Patrick was honorably discharged from active duty in 2012. He now works for the City of Kirkland Fire Department (near Seattle, Washington). The city has around 100 firefighters split across 5 Fire stations. Every firefighter is certified as an Emergency Medical Technician (EMT) and they also conduct wildland firefighting and technical rescue, including a water rescue team.
One year in Kirkland just before Thanksgiving – a man in his 60’s had a heart attack while visiting his financial advisor. The employees had started CPR however by the time that Patrick and his rescue team arrived – the patient’s heart had stopped. Patrick and his team began pumping his chest and shocked him several times with an automatic external defibrillator. The man’s heart began beating again and found a rhythm. This event soon became known as the “Thanksgiving Miracle”.

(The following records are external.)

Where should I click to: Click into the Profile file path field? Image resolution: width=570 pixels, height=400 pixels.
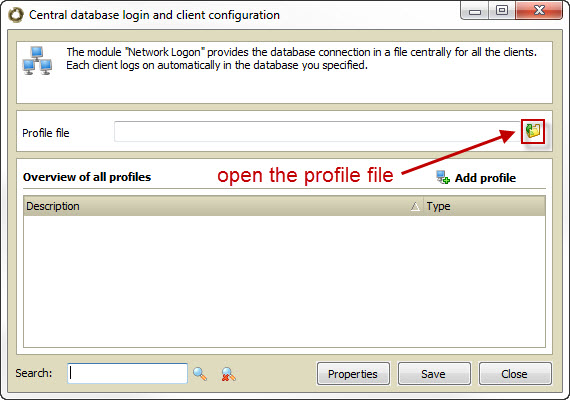click(x=318, y=131)
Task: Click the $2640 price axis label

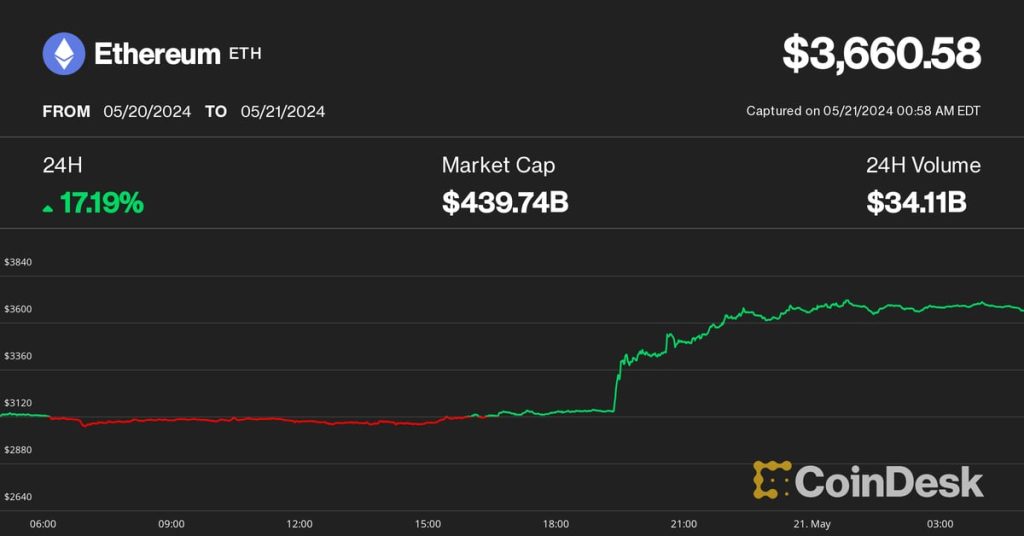Action: pyautogui.click(x=18, y=497)
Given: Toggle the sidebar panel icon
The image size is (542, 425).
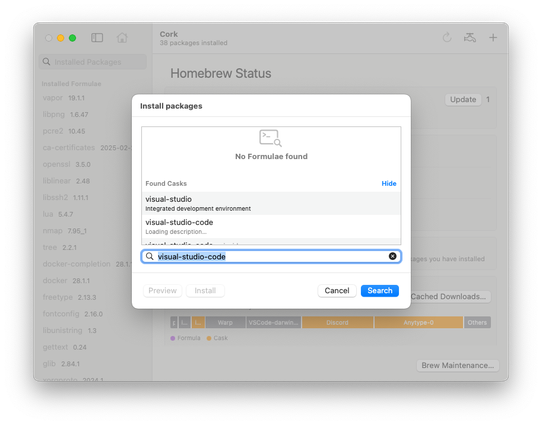Looking at the screenshot, I should coord(97,38).
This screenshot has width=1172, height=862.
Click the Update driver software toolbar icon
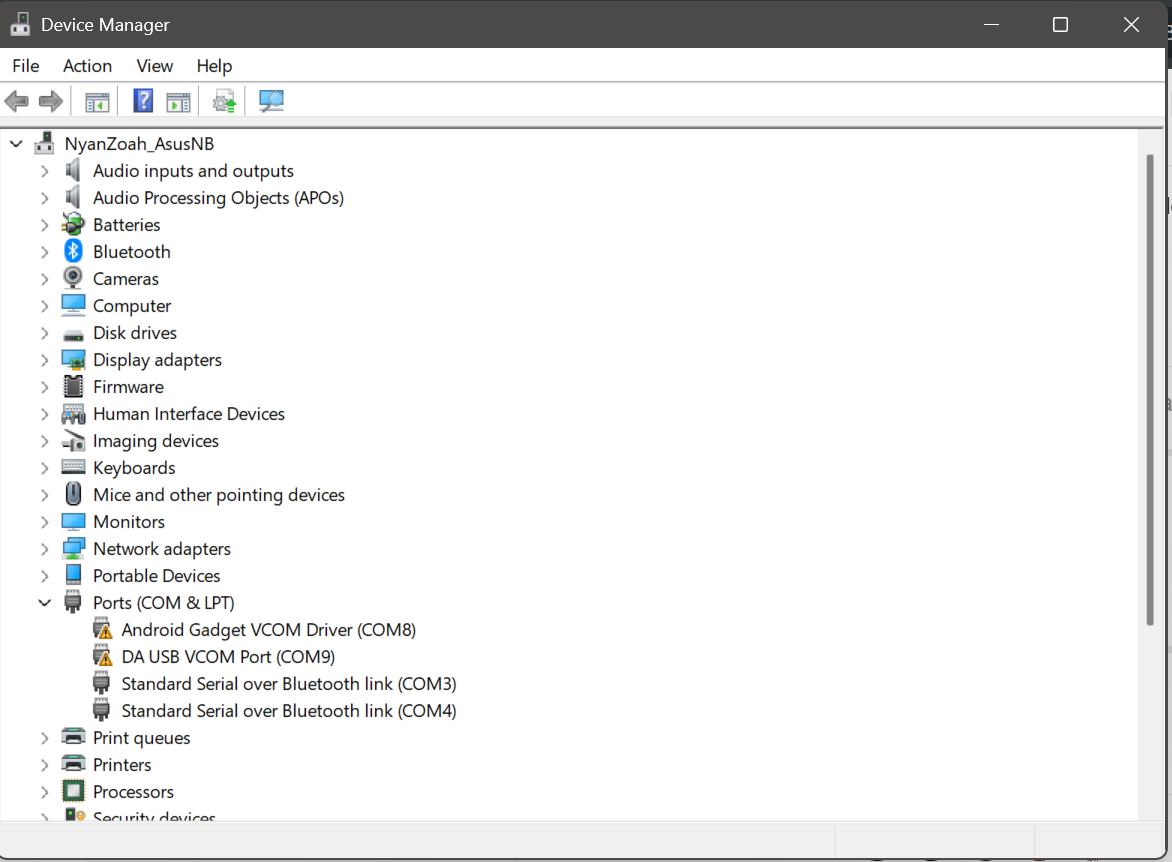[225, 101]
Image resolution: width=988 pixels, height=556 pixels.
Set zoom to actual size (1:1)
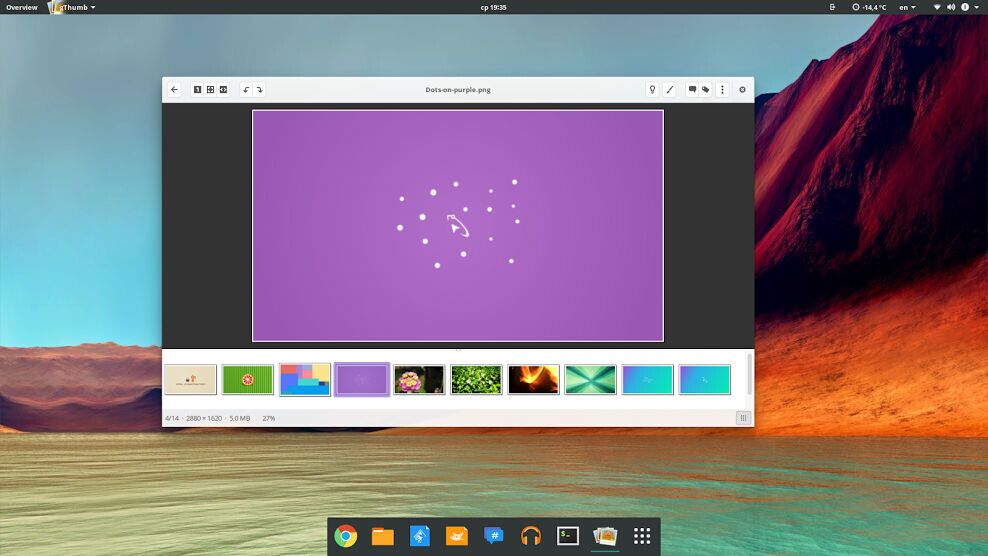(197, 90)
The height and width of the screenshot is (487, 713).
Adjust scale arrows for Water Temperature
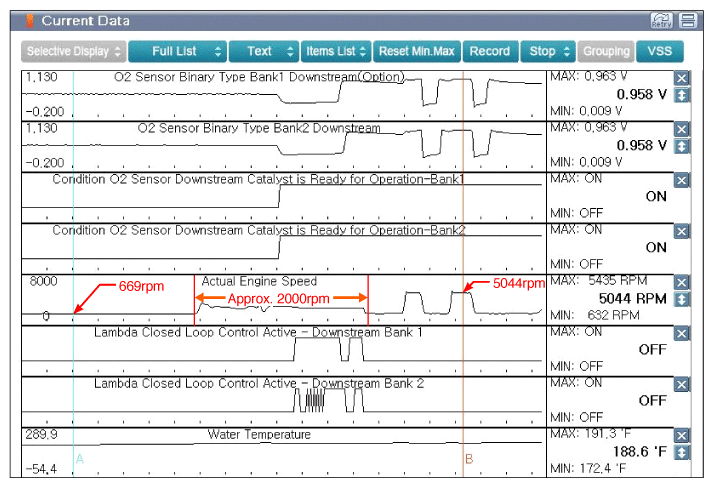[682, 453]
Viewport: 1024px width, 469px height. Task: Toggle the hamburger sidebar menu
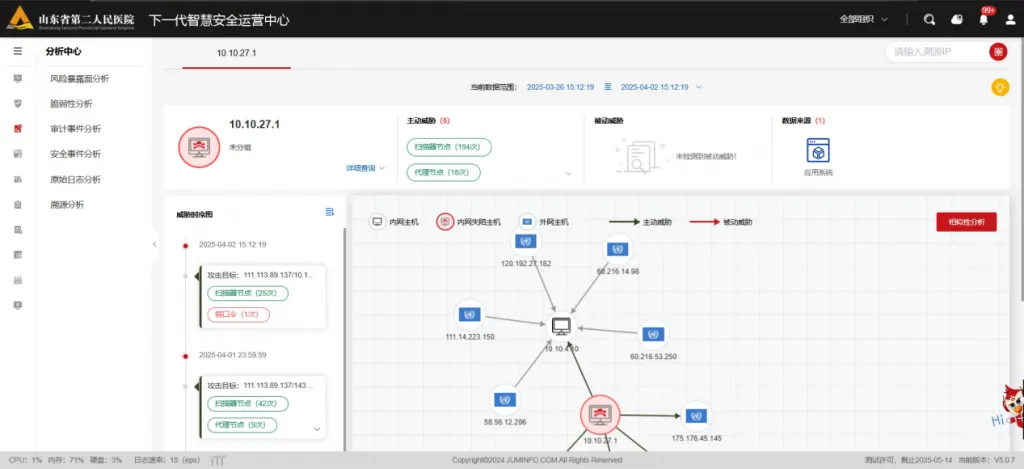(x=17, y=51)
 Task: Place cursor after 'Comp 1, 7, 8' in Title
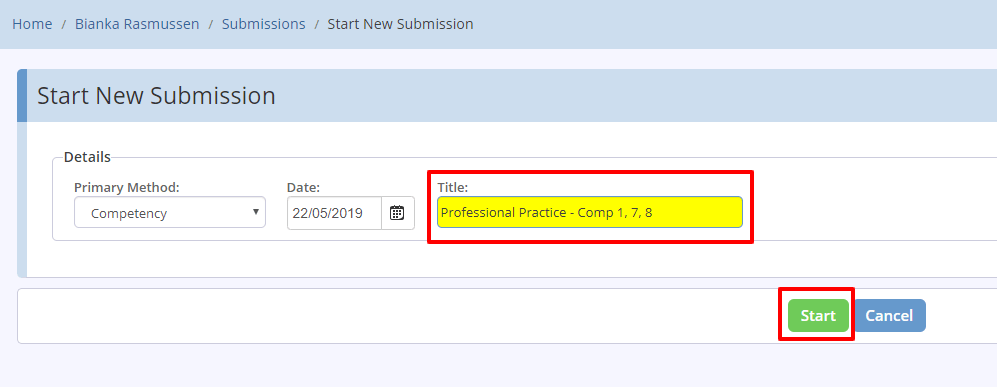click(x=654, y=212)
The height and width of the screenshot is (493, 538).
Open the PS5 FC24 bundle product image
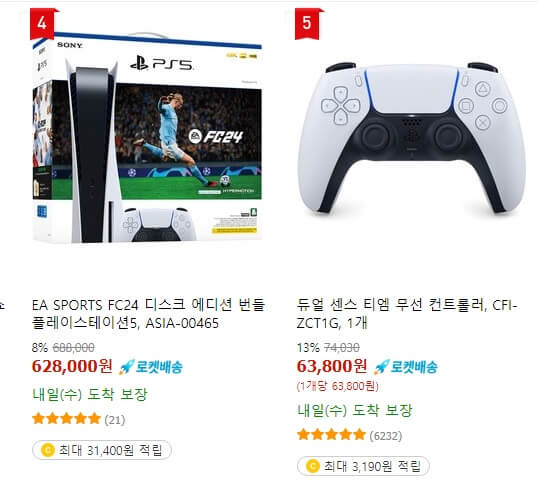coord(147,137)
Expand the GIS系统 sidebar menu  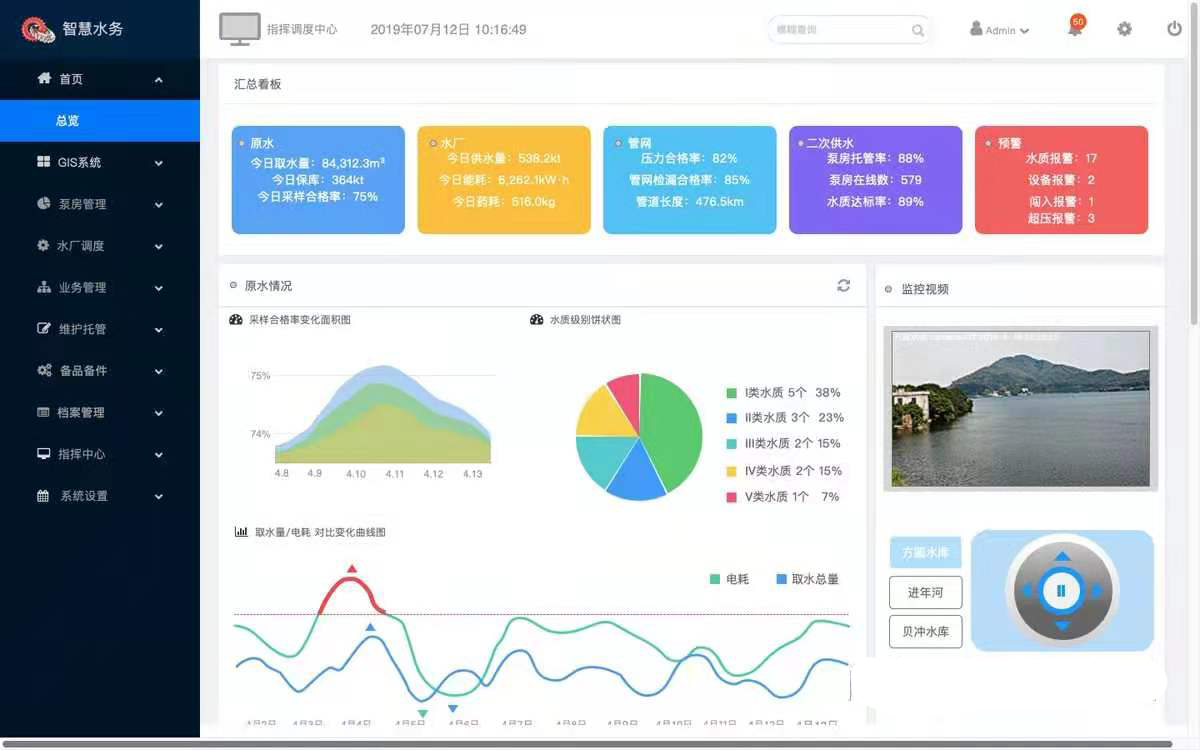pos(100,162)
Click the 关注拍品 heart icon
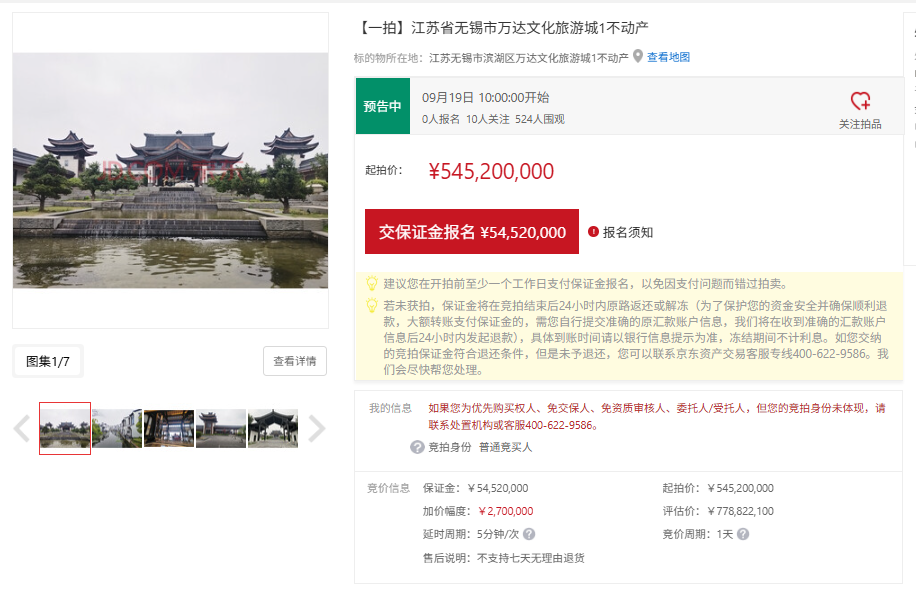This screenshot has width=916, height=590. [862, 101]
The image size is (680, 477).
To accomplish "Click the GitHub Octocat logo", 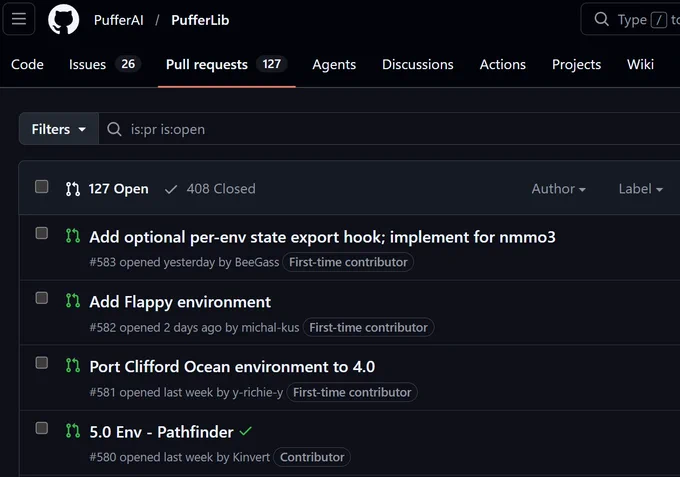I will coord(64,20).
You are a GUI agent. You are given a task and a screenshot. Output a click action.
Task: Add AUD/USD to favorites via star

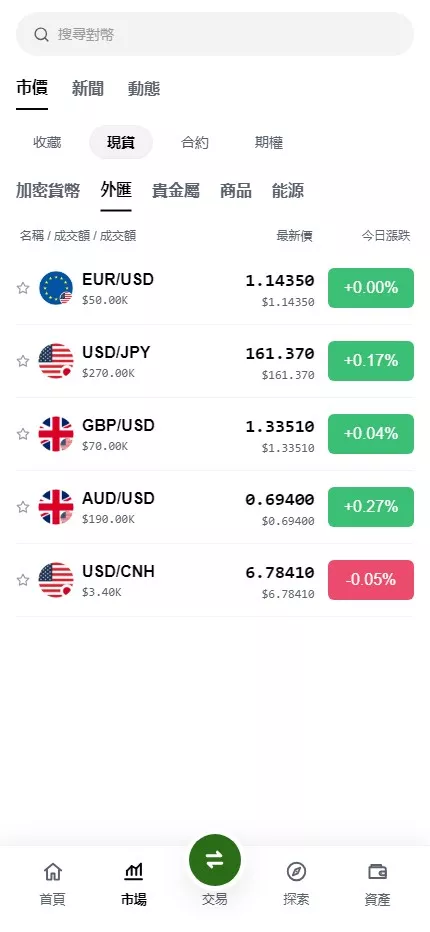pos(23,507)
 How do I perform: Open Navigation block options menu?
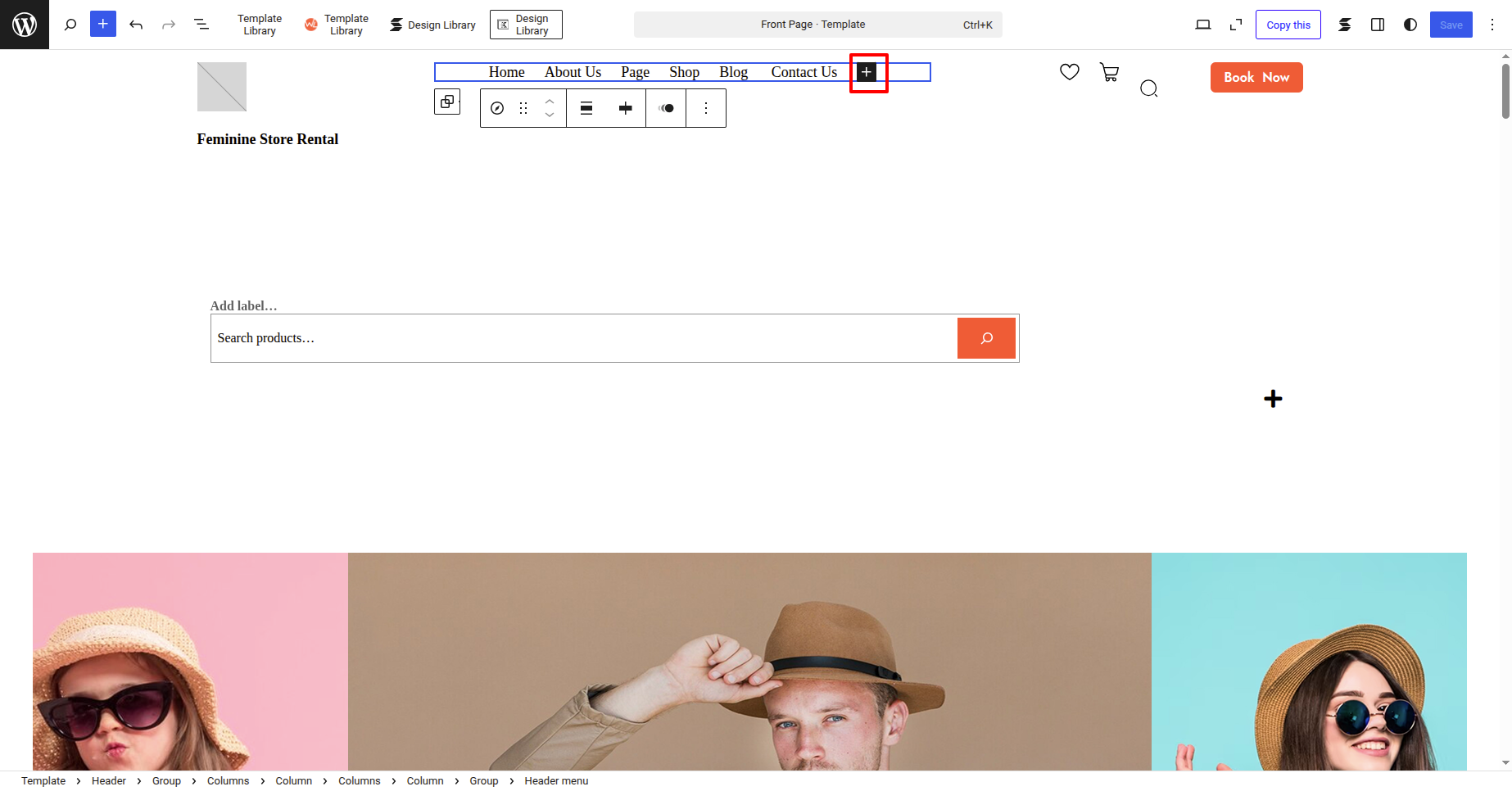point(706,108)
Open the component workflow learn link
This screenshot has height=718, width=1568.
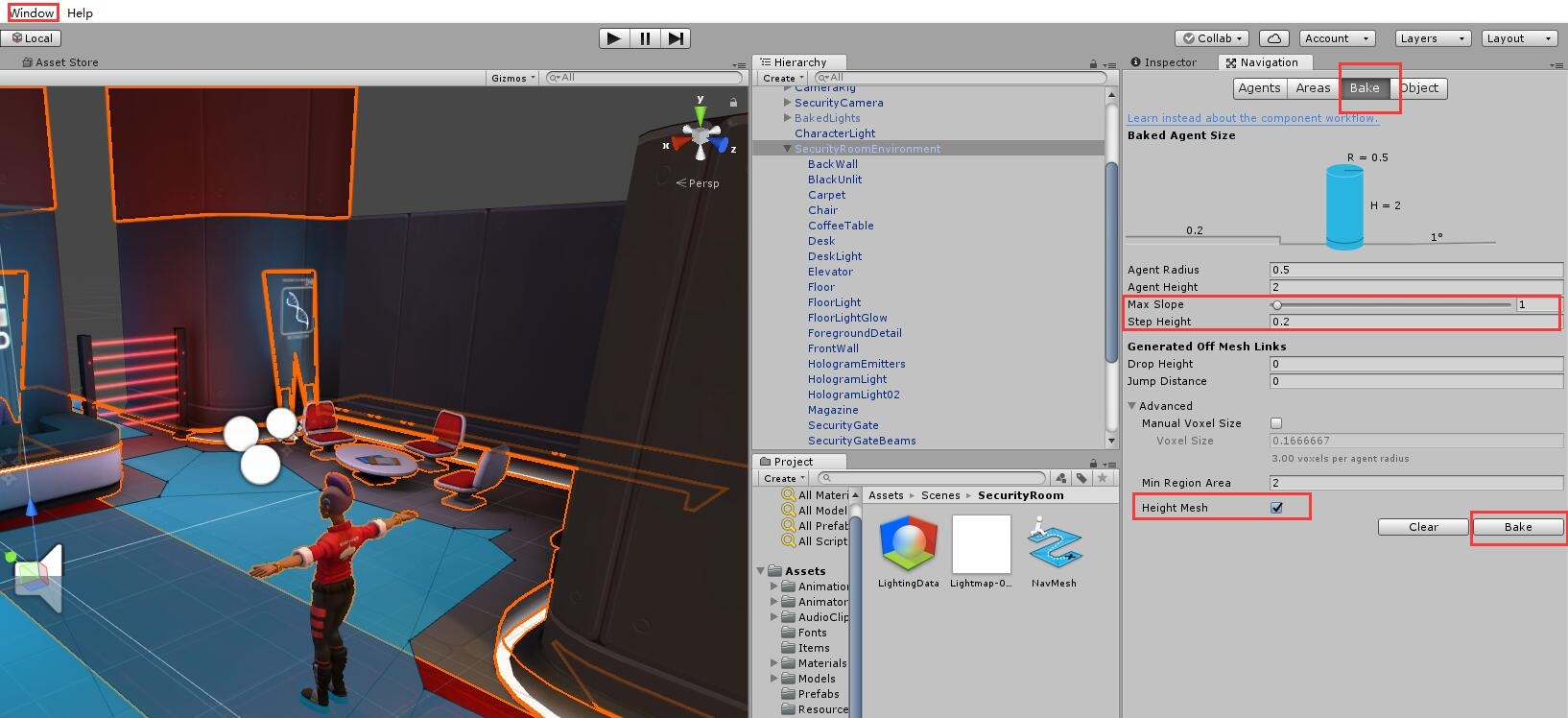coord(1252,118)
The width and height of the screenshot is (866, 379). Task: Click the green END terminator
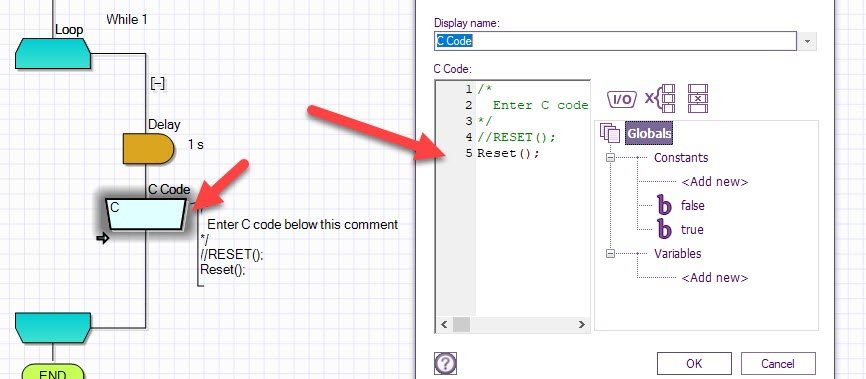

A week later the revived man’s wife sent a heartfelt “thank you” note to the City asking to meet the team who had saved her husband’s life. The couple later came by the station to thank Patrick and his team personally for their Thanksgiving Miracle.
Patrick, his wife and 4 children currently live in Maple Valley, Washington while Patrick’s parents – Jim and Dolly Anderson – still live over by Trader Joe’s in South Pasadena. In fact, Jim is still closely involved with the Festival of Balloons Parade to this day.
I asked Patrick what the 4th of July means to him now – reflecting back on his upbringing in South Pasadena, through 4 tours of duty and now saving lives in Kirkland. He said: “Independence Day is an awesome time to reflect and share a bit of the significance of the day with others. I think of why we celebrate this country and how unique this country is. I reflect on what we stand for and it all comes back to the flag. I’m also reminded of all the blessings that we have – and that it’s important not to take it for granted.”
I thanked Patrick for his service and asked if he had any final thoughts on South Pasadena. Patrick related this to me: “South Pas was an awesome place to grow up and a very hard place to leave.”